• _Available data_
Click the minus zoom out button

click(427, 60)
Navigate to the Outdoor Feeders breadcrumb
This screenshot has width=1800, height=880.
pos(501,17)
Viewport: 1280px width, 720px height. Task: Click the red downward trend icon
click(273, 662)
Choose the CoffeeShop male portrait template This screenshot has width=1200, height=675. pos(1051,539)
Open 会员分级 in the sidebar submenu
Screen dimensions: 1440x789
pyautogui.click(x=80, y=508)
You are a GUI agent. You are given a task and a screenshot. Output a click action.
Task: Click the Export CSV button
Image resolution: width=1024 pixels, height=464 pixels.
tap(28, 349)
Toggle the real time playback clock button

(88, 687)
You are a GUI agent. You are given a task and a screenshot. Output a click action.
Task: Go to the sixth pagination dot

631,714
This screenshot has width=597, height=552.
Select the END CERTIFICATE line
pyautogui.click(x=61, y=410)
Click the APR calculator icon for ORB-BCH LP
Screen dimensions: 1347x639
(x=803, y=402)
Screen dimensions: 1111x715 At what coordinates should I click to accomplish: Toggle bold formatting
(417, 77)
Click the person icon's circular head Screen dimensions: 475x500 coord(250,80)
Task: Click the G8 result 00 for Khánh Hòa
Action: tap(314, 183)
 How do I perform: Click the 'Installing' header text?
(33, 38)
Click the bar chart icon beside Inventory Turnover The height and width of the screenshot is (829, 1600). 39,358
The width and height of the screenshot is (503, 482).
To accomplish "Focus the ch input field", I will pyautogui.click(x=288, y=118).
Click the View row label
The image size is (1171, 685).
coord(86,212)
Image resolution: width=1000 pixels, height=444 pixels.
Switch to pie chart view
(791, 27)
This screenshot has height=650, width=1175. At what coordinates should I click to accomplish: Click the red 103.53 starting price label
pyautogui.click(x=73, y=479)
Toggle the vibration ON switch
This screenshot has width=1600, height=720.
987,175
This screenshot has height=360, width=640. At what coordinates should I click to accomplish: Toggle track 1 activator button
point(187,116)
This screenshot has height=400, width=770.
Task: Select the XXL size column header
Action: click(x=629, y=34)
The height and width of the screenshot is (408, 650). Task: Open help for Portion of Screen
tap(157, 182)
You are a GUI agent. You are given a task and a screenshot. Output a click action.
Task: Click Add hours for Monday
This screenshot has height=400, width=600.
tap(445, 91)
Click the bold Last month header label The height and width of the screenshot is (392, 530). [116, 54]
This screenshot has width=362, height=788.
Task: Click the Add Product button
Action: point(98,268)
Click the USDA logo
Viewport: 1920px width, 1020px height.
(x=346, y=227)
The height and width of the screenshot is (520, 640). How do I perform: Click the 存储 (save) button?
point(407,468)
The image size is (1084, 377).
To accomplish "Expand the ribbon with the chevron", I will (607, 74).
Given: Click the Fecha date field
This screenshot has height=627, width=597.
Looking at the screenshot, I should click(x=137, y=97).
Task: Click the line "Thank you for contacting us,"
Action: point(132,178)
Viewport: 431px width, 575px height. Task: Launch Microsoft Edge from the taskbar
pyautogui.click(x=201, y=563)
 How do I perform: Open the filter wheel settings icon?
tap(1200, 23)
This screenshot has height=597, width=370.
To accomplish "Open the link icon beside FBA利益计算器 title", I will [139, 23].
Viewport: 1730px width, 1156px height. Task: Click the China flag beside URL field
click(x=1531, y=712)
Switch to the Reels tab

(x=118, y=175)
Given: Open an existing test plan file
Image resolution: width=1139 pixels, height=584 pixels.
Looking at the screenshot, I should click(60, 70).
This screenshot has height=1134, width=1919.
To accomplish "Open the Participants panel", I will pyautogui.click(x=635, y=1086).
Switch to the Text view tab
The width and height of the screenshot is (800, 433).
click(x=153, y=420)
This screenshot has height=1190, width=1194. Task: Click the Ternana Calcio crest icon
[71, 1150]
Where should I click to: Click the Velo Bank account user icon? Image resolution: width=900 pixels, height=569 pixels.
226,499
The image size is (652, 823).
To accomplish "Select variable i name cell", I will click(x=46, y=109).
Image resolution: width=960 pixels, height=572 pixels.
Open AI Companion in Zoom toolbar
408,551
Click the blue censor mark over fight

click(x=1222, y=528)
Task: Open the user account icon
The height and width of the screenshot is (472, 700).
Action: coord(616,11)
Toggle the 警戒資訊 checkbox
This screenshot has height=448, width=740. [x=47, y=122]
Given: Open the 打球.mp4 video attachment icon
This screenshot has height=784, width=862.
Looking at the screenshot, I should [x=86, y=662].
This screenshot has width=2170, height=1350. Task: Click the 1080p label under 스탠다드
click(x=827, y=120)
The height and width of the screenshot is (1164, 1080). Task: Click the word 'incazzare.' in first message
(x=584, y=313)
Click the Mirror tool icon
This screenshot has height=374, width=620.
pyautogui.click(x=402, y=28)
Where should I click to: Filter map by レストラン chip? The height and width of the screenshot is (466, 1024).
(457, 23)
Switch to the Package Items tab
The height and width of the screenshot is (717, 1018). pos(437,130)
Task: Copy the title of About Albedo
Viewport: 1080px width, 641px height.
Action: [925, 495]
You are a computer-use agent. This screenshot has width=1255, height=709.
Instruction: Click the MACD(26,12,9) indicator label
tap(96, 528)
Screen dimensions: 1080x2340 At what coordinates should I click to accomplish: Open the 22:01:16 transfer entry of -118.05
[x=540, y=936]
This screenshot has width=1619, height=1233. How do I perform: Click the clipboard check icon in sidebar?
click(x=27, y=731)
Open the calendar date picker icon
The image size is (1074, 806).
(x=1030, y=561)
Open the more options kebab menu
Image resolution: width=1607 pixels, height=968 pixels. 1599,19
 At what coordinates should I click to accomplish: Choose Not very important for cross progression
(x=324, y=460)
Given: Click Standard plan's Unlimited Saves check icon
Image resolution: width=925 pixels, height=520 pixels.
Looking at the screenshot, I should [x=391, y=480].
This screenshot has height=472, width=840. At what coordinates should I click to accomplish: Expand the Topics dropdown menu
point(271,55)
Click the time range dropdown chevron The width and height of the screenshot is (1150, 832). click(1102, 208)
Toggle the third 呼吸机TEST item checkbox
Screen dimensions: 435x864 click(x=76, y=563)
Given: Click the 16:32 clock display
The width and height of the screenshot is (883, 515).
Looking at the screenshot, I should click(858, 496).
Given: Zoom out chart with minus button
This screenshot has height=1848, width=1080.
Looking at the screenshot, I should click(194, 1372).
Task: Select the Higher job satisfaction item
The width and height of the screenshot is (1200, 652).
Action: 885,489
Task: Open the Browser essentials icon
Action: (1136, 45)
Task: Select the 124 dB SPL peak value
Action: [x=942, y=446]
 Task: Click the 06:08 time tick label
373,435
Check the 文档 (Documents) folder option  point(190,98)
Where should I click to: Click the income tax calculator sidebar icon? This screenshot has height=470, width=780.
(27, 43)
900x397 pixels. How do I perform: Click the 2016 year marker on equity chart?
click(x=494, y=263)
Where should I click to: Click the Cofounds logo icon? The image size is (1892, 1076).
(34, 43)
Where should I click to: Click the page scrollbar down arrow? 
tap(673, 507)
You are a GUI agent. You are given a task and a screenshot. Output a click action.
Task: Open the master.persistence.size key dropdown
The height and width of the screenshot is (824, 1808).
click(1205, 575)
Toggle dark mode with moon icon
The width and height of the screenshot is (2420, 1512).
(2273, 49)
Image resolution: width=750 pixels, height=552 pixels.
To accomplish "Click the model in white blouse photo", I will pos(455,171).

• _What you need to do_
Write out a verbatim copy of the data, beginning with its first line and ending with the line that contains "Task: Click the Export CSV button".

• _Finished task_
Click the minus zoom out button

click(427, 60)
Navigate to the Outdoor Feeders breadcrumb
This screenshot has width=1800, height=880.
pos(501,17)
Viewport: 1280px width, 720px height. Task: Click the red downward trend icon
click(273, 662)
Choose the CoffeeShop male portrait template This screenshot has width=1200, height=675. pos(1051,539)
Open 会员分级 in the sidebar submenu
Screen dimensions: 1440x789
pyautogui.click(x=80, y=508)
You are a GUI agent. You are given a task and a screenshot. Output a click action.
Task: Click the Export CSV button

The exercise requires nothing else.